Making my own Taugeh (mung bean sprouts)

Let’s talk about sprouting again; this time I am going to talk about Taugeh (豆芽, mung bean sprouts).

Well, Taugeh is definitely one of the most commonly used ingredients that you can find in the hawker stalls everywhere in Malaysia, Singapore, and even Thailand. It goes well with all the noodle dishes like fried bee hoon, char koay teow, prawn noodles, etc. Stir fried Taugeh is even a dish that you can find in every economy rice stall here in Singapore.

Why should we make our own Taugeh since it is available everyway, and cheap? You can get a big packet for only 30-50 cents from any wet market or supermarket in Singapore. You can even find organic Taugeh easily from the organic stores here.

Well, I like to make my own Taugeh for a few reasons:

  • First of all, it is the freshness! My home made Taugeh is so fresh that I can taste the freshness from every single sprout; each of them carries so much energy!
  • Secondly, I have full control over the sprouting process. I can be sure that the Taugeh that I made is sprouted from good organic mung beans; that the water I used is clean; that the growing environment is not polluted and free from chemical.  So, they are safe for me to consume raw.
  • Traditional taugeh that is “overgrown”

    Thirdly, I consider the traditional Taugeh with thick, straight, long root portion and a fully shrunk bean part to be “overgrown”! The bean portion is the part that is nutritionally rich in comparison to the root portion. Therefore, I like my Taugeh to be only lightly sprouted with short roots. The sprouting process can increase the amount of enzyme in the food up to 100 times; and by keeping it short, I also preserve the nutritional value of the beans.

The best way to eat the freshly sprouted Taugeh is to eat them raw. Cooked Taugeh loss quite a bit of the nutritional values as well as the all the enzymes. Therefore, when using the Taugeh in cooked food, such as fried bee hoon or soup noodles, I usually only stir in the Taugeh after the food is cooked and ready to be served.
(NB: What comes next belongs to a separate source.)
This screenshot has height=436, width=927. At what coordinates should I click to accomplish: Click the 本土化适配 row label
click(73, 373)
Raw Taugeh is full of nutritional value. It contains vitamins A, C, E, K, and folate in addition to an assortment of minerals including calcium, magnesium, phosphorus, potassium, and manganese [1] Most significantly, once cup of Raw Taugeh contains 43 percent of the recommended daily value of vitamin K, 23 percent of the daily value of vitamin C, 16 percent of the daily value of folate and 10 percent of the daily value of manganese. [2] Therefore, Taugeh is considered as a superfood that is good for your health.
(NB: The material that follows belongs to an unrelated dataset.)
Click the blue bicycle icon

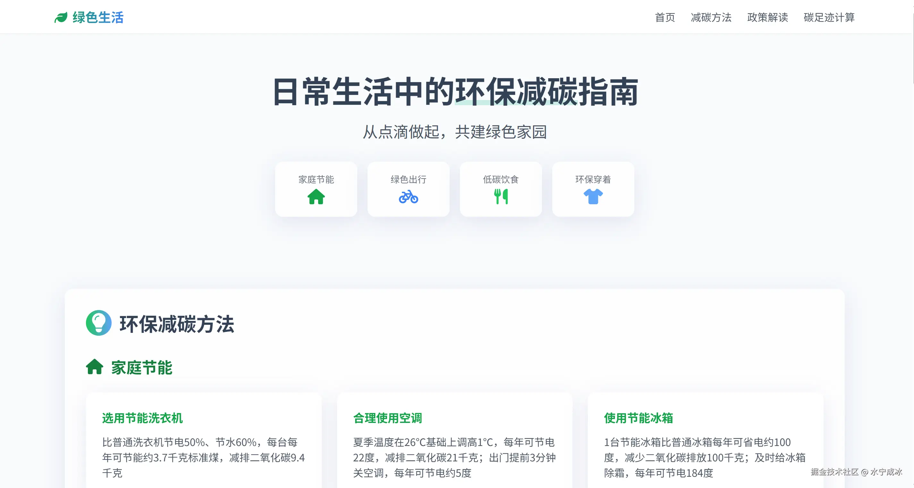tap(408, 196)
Here is how I make my own Taugeh:

  1. Use organic mung beans. Wash the beans with filtered water.

    Mung beans – after washed and rinsed
  2. Soak the beans with filtered water for 8 hours.

    Soak the mung beans for 8 hours
  3. Completely drain the water and spread the beans evenly in a bowl.
  4. Cover the bowl with a cloth and keep it in a cool place.
  5. The sprouts will be ready in 2 days.

    Mung bean sprouts after 1 day – almost ready
  6. Keep the Taugeh in the fridge and consume them within 2-3 days

As you can see, by keeping the sprouting time short, the whole process is very simple and hassle free. I don’t need to water the sprouts at all after the initial soaking.

Simple isn’t it?  Do give it a try.

Soo Liang


  1. “Nutrition Facts: Mung beans, mature seeds, sprouted, raw”,
  2. “Mung Bean Sprouts Nutrition “,

2 thoughts on “Making my own Taugeh (mung bean sprouts)

  1. Dan Reply

    Mung bean definitely causes gout. Every time I eat Mung bean, next day I have the gout attack. One cup of cooked mung bean will definitely cause gout the next morning in my case. One tablespoon has no effect.

    • healthylivingsg Reply

      Yes. If you have a flare-up of gout, it is advisable to avoid bean sprout as it can aggravate the condition. In fact, not only bean sprouts but also a number of other vegetables, which include asparagus, cauliflower, mushrooms, strawberry, beans, lentils, oatmeal, and peas.

      However, bare in mind that gout is caused by crystallization of high concentration of uric acid in the blood. High purine content foods can increase the uric acid concentration in the blood. In general seafood and meats contain much higher purine content than beans, for example fresh salmon contains 260 mg/serving of purine and chicken meat contain 130 mg/serving of purine. In comparison, cooked soy bean has only 64 mg/serving, whereas beansprout is 80mg /serving. Therefore, it is more advisable to cut down the seafood and meat consumption, instead of blaming beans and beansprout as the culprit of causing gout.

      Other foods that should be avoided include deep-fried or oily foods, roasted nuts, rich foods (cakes, sugar products, white flour products), dried fruits, as well as caffeine and alcohol.